Amid Unprecedented Controversy, W3C Greenlights DRM for the Web
72 replies, posted
[QUOTE=Thunderbolt;52452594]Can't wait until I have to crack my fucking browser just to watch youtube videos without ads :/[/QUOTE]
I love when I'm grooving the fuck out and then some of that fucking terrible "universitary country" music ads play mid-album, and absolutely destroy the rythm I had going.
I am willing to pay for as long as you give me a good service that doesn't restrict how I consume my media. The current youtube ad model is worse than ever, and services like Spotify are restrictive af.
Also, if these shitheads couldn't fucking maintain a simple banner ad service without enduser browsers getting rekt what fucking guarantees me their magic blackbox is going to be any safer?
[editline]10th July 2017[/editline]
This gets me riled the fuck up to no end, they're making piracy more and more attractive each and every day. These bastards can't even make the claim that their legit content is safer than pirated ones. Great job.
[QUOTE=millan;52452685]And less utilities for anticompetitive, anticonsumerist, al antidemocratic meddling[/QUOTE]
Any platform is going to become that way when it starts becoming really popular.
The sad part is, most of this is going to go off without a hitch.
Popular browsers will have to have this DRM support baked in lest they fall behind because your average joe won't be able to watch his funny Youtube video.
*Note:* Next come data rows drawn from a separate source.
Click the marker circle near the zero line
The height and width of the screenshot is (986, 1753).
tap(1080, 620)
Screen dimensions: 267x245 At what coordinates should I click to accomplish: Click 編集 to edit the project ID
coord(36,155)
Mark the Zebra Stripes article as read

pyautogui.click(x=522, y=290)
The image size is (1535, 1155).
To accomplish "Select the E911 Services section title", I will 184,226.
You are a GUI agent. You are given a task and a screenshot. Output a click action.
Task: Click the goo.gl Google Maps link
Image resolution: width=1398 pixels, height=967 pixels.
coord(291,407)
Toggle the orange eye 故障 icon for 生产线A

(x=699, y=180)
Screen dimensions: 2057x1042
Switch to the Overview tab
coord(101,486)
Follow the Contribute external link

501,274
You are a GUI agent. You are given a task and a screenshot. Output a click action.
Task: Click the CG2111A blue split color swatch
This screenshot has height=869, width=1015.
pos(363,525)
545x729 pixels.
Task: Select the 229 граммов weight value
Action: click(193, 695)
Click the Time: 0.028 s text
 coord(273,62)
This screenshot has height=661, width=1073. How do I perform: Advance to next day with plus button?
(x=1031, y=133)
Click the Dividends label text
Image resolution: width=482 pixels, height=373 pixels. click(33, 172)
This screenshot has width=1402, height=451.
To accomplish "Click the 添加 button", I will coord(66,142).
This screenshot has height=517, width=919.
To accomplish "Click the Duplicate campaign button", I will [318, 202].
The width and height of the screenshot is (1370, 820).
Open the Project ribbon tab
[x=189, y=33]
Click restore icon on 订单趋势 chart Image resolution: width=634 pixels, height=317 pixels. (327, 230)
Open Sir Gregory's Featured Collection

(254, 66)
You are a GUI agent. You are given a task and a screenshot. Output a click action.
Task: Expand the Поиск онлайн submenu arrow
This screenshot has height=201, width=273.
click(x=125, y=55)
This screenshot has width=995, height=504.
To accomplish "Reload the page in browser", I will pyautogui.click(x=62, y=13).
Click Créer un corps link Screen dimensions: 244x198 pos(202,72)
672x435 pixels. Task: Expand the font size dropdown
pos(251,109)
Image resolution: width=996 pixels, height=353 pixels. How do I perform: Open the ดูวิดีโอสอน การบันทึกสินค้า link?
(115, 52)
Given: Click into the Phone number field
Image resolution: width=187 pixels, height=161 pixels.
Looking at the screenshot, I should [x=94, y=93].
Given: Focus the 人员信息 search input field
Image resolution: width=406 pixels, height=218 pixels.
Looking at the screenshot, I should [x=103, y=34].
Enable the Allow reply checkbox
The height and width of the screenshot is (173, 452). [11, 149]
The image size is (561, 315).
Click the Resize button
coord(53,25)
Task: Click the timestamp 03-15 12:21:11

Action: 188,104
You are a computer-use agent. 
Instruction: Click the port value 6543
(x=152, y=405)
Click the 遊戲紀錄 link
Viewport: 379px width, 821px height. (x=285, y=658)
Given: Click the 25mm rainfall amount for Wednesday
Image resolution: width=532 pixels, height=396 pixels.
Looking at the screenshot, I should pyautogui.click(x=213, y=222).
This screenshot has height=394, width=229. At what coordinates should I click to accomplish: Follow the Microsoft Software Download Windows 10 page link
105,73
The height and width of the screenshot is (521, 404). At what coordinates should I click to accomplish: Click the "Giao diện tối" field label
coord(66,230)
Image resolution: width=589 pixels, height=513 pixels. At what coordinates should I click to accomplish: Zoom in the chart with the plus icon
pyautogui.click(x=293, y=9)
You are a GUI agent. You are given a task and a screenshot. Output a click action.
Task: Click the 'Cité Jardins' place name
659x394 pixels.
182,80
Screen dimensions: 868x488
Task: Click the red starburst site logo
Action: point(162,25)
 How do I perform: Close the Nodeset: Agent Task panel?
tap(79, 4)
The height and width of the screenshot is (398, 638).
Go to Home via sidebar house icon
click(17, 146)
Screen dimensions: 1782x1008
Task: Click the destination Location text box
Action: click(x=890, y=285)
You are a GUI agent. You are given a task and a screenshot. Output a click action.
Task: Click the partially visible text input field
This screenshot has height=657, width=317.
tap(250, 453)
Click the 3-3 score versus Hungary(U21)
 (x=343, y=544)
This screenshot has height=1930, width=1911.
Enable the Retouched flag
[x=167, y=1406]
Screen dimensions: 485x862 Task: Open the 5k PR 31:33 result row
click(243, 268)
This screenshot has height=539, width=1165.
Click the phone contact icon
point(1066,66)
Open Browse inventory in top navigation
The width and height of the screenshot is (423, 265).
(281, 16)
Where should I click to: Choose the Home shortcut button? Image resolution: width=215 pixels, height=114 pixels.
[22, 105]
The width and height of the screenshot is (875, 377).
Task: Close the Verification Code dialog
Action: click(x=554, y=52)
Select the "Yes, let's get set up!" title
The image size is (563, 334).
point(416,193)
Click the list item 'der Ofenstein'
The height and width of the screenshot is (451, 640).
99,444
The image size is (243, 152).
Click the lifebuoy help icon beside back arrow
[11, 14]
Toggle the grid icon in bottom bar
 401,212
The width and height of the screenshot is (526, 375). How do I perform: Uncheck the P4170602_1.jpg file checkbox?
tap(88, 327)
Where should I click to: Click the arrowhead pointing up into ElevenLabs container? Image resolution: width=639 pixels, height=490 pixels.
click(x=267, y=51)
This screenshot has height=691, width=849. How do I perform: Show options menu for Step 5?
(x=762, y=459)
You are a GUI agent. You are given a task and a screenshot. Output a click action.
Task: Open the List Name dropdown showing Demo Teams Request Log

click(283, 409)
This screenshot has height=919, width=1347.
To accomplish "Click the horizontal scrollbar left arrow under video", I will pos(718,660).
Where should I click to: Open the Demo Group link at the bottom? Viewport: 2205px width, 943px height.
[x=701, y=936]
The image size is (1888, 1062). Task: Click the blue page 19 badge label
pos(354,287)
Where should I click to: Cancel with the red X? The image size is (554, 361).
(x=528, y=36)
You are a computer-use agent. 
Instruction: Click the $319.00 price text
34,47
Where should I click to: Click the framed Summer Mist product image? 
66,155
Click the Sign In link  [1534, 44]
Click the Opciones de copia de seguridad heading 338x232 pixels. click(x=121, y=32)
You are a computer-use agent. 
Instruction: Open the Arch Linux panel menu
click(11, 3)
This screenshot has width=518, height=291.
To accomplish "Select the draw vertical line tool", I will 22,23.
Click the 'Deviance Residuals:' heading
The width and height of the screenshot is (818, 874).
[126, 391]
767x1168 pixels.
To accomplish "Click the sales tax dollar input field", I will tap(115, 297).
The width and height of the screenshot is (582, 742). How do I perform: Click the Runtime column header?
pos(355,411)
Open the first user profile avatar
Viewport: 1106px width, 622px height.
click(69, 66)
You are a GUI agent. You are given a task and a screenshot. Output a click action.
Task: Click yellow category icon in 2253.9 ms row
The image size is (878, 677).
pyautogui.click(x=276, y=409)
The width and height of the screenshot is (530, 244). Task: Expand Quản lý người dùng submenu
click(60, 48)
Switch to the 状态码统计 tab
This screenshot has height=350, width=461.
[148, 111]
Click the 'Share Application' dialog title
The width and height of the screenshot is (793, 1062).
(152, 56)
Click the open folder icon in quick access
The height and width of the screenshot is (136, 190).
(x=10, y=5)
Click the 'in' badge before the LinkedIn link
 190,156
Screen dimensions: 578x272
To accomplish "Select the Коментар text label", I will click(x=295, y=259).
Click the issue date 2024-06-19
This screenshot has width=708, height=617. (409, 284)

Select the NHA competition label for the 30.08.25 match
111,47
Your average joe also doesn't have extensions or use adblock, so the only way they'll notice a difference is if they're somehow not using the latest version of their browser once this stuff starts rolling out.
Yes, there will be a decent sized group of people (myself included) calling out all the bullshit on this, but as long as your average user isn't affected and doesn't notice it, they can just push it through while forcing us to just "deal with it."
[QUOTE=eirexe;52452050]DRM was a mistake.[/QUOTE]
DRM wasn't.
Where it's gone over the past years most definitely was.
[QUOTE=Sir Whoopsalot;52453348]DRM wasn't.
Where it's gone over the past years most definitely was.[/QUOTE]
Like it wasn't inevitable it would go down that route from the very beginning.
[QUOTE=Sir Whoopsalot;52453348]DRM wasn't.
Where it's gone over the past years most definitely was.[/QUOTE]
DRM is flawed by its very nature. It's impossible to prevent access to pirates without the occasional hiccup that affects a legitimate user. And if a legitimate user cannot access their content because of your antipiracy measures then they are getting punished for buying your content. And if you are punishing legitimate users then your approach is flawed at best because it's doing the opposite of what it's supposed to.
[QUOTE=Sir Whoopsalot;52453348]DRM wasn't.
Where it's gone over the past years most definitely was.[/QUOTE]
Drm is stupid and pointless, no one should control my access to my content for arbitrary reasons.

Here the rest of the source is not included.